# Beatnik Bandit



## garmtn (Feb 12, 2012)

My 1st car build in quite a while and lots of mistakes! Not going to try 1/24th scale again but, I am looking for bigger cars, say 1/4 scale. Anyone know of a manufacturer?


----------



## rkoenn (Dec 18, 2007)

So did you build a Beatnik Bandit? I don't see any links. I have one about 80% completed and need to get myself to finish it up. I kind of got stuck on the brown ring around the cockpit which they didn't include decals for and the interior detailing. It is sitting on my bench waiting for me to get over the hangups I have at the moment. It seems like every model I build gets held up at some prickly point. Anyway, I'd like to see the small one if you could show it.


----------



## videojimmy (Jan 12, 2006)

here's the one I built a while back

http://www.hobbytalk.com/bbs1/showthread.php?t=348099&highlight=beatnik


----------



## rkoenn (Dec 18, 2007)

That Bandit looks great Jimmy. I was a big fan of Ed Roth show cars when I was growing up and have almost everyone of the models in my stash to build someday. I also have a Rat Fink to do as well. I was at an IPMS contest in Jacksonville, FL early this month and a guy had, I believe, five of Roth's cars on a very cool plexiglass display with each car on a raised platform. The cars were perfect and it was really cool.


----------



## djnick66 (May 2, 2008)

I built this Bandit about 10 years ago





































Along with the Road Agent










The Revell kits are quite nice but very tricky to build.


----------



## Mark McGovern (Apr 25, 1999)

garmtn said:


> ...I am looking for bigger cars, say 1/4 scale. Anyone know of a manufacturer?


gar,

The largest static car models I know of are 1/8 scale; Lindberg and Revell are two manufacturers. I did a quick Google search and found that 1/4 scale cars seem to be limited to diecasts. Remember that in 1/8 scale, a driver would be about 9" tall and in 1/4 scale, about 16". You're therefore talking pretty big models to store when they're finished, not to mention *very* steep prices for the kits.


----------



## garmtn (Feb 12, 2012)

That brown ring was a decal. U r not missing anything by not having it. To difficult to put on. My wife said u could paint it on or cut out a piece of paper and color it, attaching w/mod podge. Sounds like a lot of work. Easiest way to apply these decals is to have "car body" under water so decal can be floated to for proper position. Main draw back to that is once in place, must b throughly dry or will move. Good luck!!


----------



## garmtn (Feb 12, 2012)

Unreal! Terrific detail, right down to the spark plug wires and dash speedometer!


----------



## djnick66 (May 2, 2008)

The original Revell kit lacked the stripe that continued back from the motor and around the lip of the bubble. Actually the stripe goes across the center hump on the interior, too. I do not know if the current reissue of the kit has different decals than the kit has had for the last 48 years or so or not. Oddly the Hotwheels Beatnik has the correct stripe.

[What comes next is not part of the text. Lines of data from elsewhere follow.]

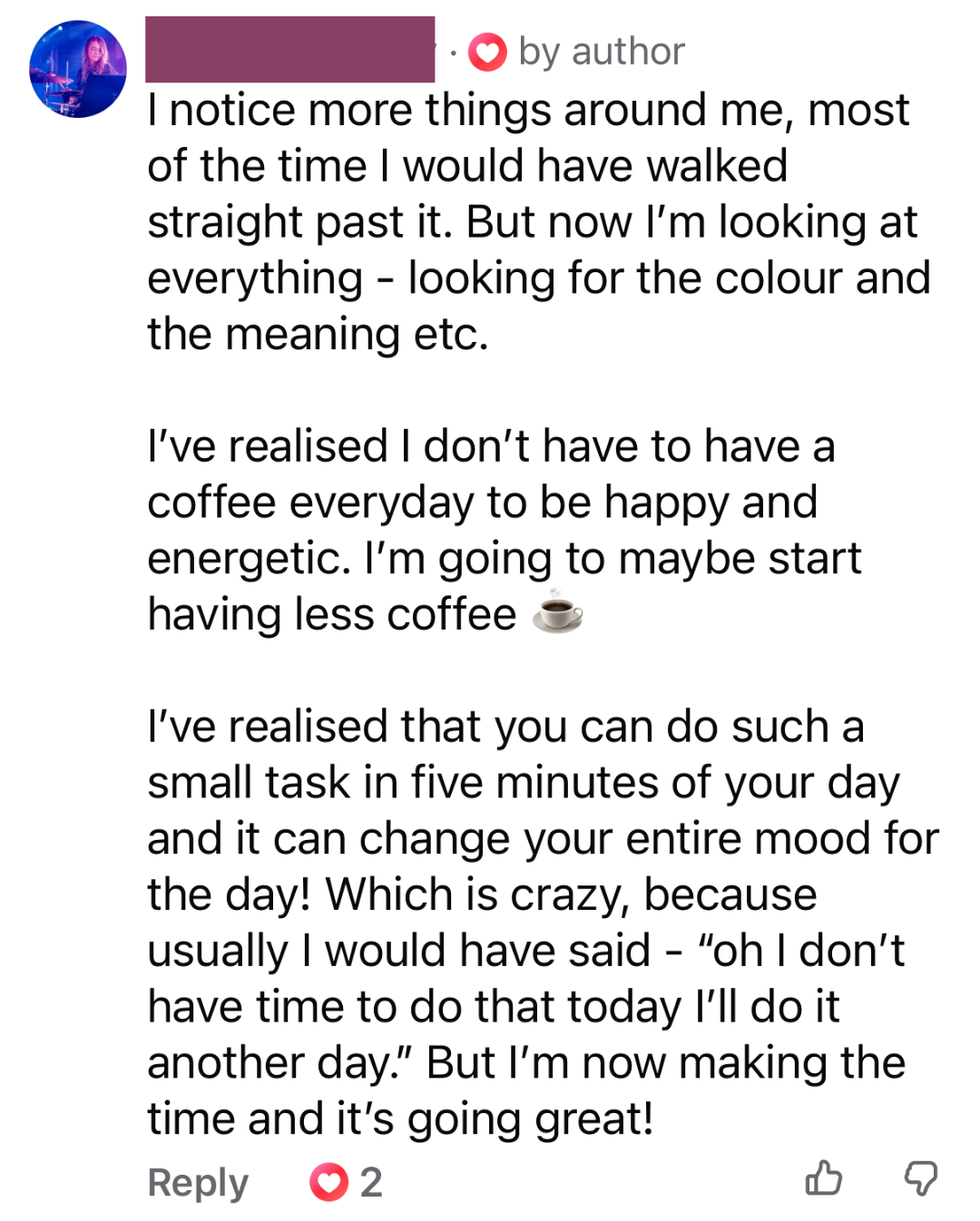The image size is (980, 1221).
Task: Click the line 'the meaning etc.'
Action: click(318, 334)
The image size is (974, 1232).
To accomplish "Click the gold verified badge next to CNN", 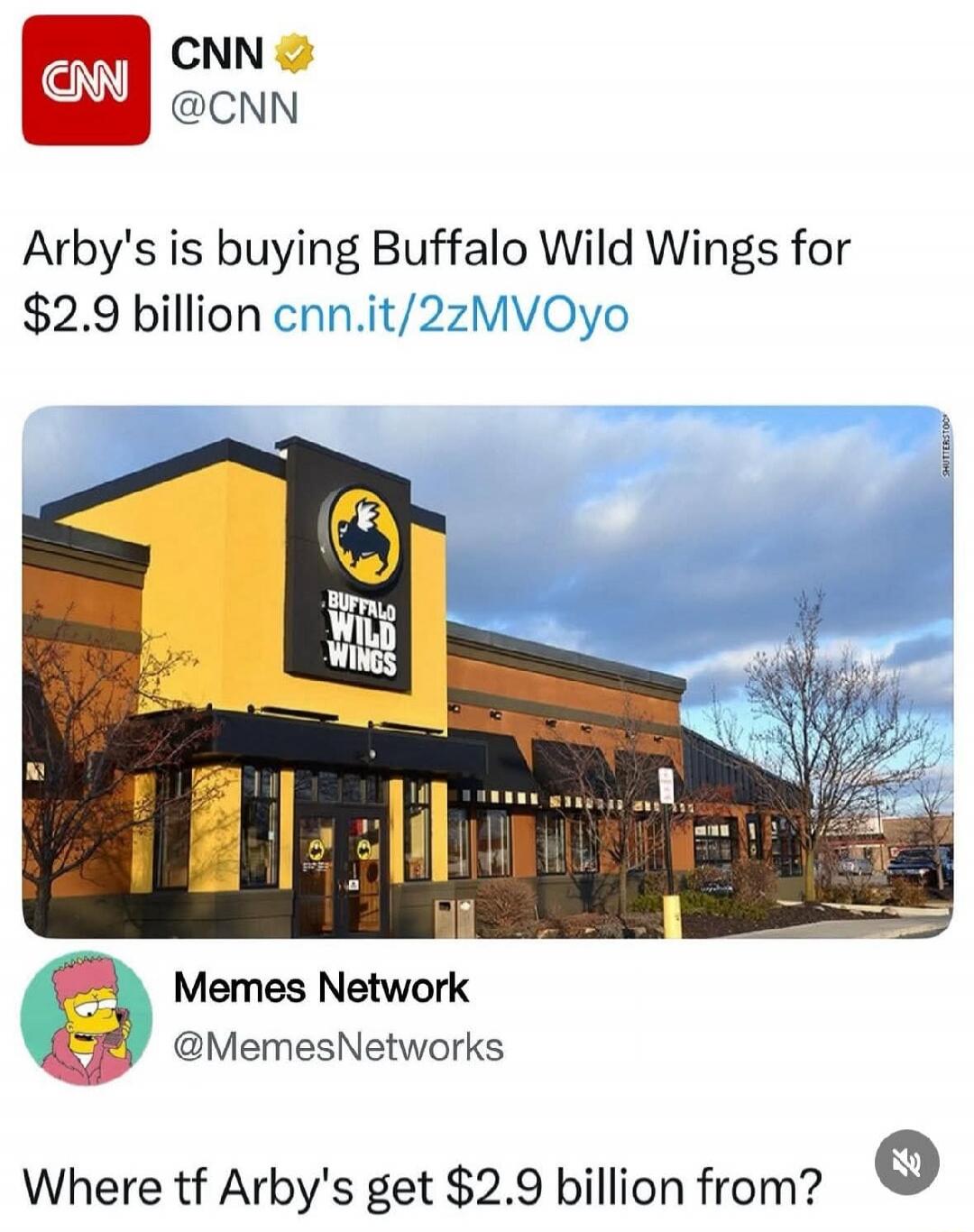I will [294, 53].
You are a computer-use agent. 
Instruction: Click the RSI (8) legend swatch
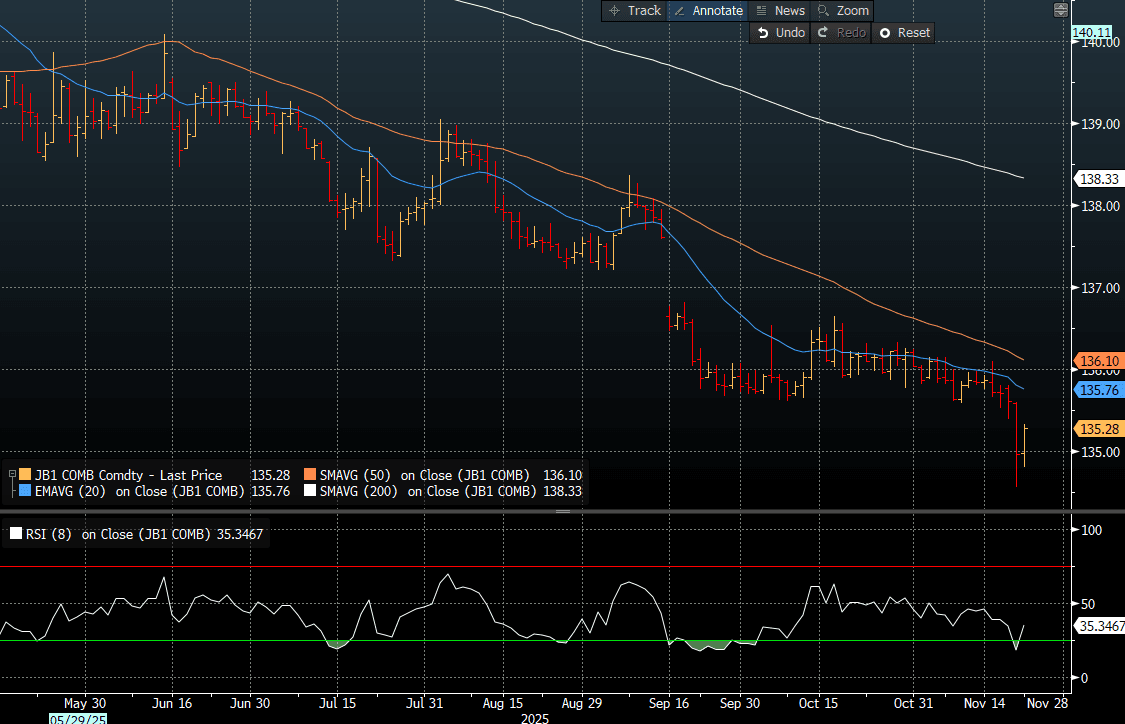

Thanks for the kind words. I built my kit more or less OOTB but tried very hard to get a good clean fit and assembly. I left the original chrome as-is but I did cover the fan belt housing in Bare Metal Foil as the kit part was pretty poorly molded and chromed. The wiring is pretty easy on these engines too. IIRC I used one of the machined metal distributor caps, and those come with wire, tube for the sockets, etc. Not that you can't drill out the kit part. The paint is Tamiya Pearl White spray over the bare plastic., Gloss Black spray, and some custom mixed purple-brown to hand paint the floor mats. Fun kit but very tricky to build. The original kit included whitewall tires. The reissues use, I think, the same tire mold but without the pre printed whitewalls. I used some beautiful Revell tires from their Rat Rod T kit. Technically they should be drag slicks on the back but the new tires were so much better than the kit tires they are worth using and fit the kit wheels perfectly.


----------